To put it simply – the fastest method is the microwave whilst the best quality results are obtained by using the oven.
Reheating Frozen Enchiladas
Some of you might’ve stored your enchiladas to eat at a later date, meaning you need to know how to reheat frozen enchiladas. Don’t worry; there are methods for that, too!
You can thaw out your enchiladas by leaving them in the refrigerator overnight. Or, you can reheat them straight from their frozen state.
You’ll start again by preheating the oven to 350 °F. Transfer the enchiladas to an oven-safe container, different from the one they were stored in.
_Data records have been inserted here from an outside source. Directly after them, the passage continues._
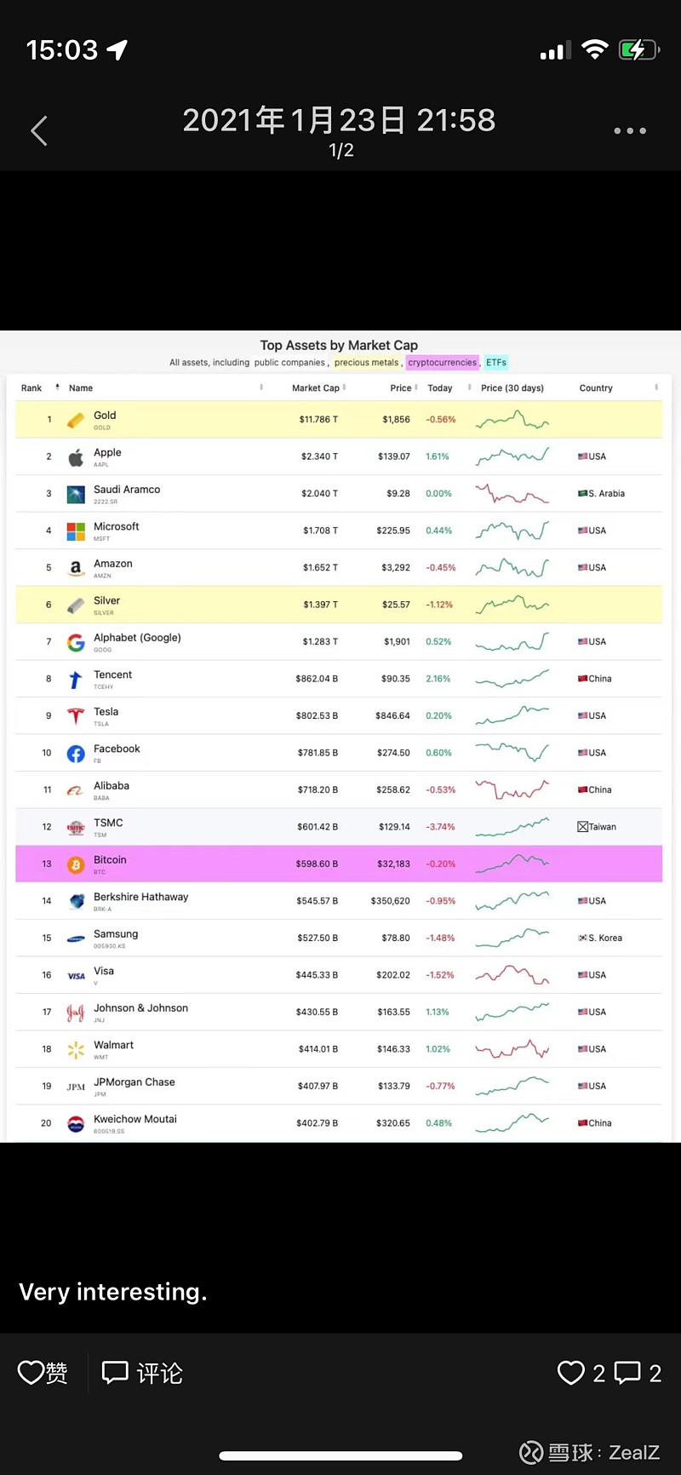The width and height of the screenshot is (681, 1475).
Task: Open the comment bubble button
Action: tap(115, 1372)
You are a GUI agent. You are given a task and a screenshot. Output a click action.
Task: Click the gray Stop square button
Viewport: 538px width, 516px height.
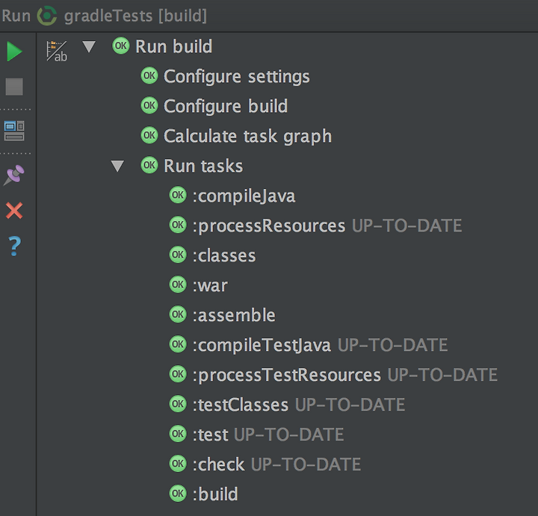coord(14,87)
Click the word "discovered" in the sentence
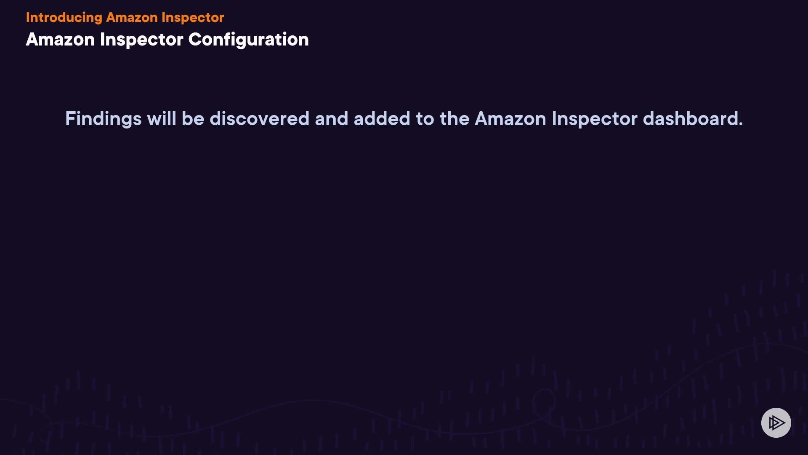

Even if your enchiladas were stored in an oven-safe container, the drastic temperature change can cause the dishes to crack or even explode. If you want to, add extra shredded cheese (I recommend Monterey Jack cheese)before baking. Then cover with a lid or foil and bake for 30 minutes. After 30 minutes, remove the covering and bake for another 10.
Microwaving Frozen Enchiladas
Microwaving frozen enchiladas is very similar to microwaving them from the refrigerator.
The only difference for a frozen enchilada would be to microwave it at 2 minutes after poking holes through it, instead of the 1 minute, and proceed to reheat in 30 second increments until it’s heated all the way through.
How Long Do Enchiladas Last?
All good things must come to an end, so be sure to know when your enchiladas will take a turn for the worst.
If properly stored, enchiladas will last in their best condition for up to 2 days in the refrigerator. Make sure to tightly cover the container with foil or an air-tight lid before storing.
They may still be good after a few days, but be sure to check the packaging for any tell-tale signs such as a funky smell or mold.
When frozen, enchiladas will last for up to three months. To store in the freeze, tightly wrap them in foil and place in an airtight container or freezer bag to prevent freezer burn.
If you keep them in the freezer much longer than 3 months, you could risk the enchiladas losing their texture or them going bad.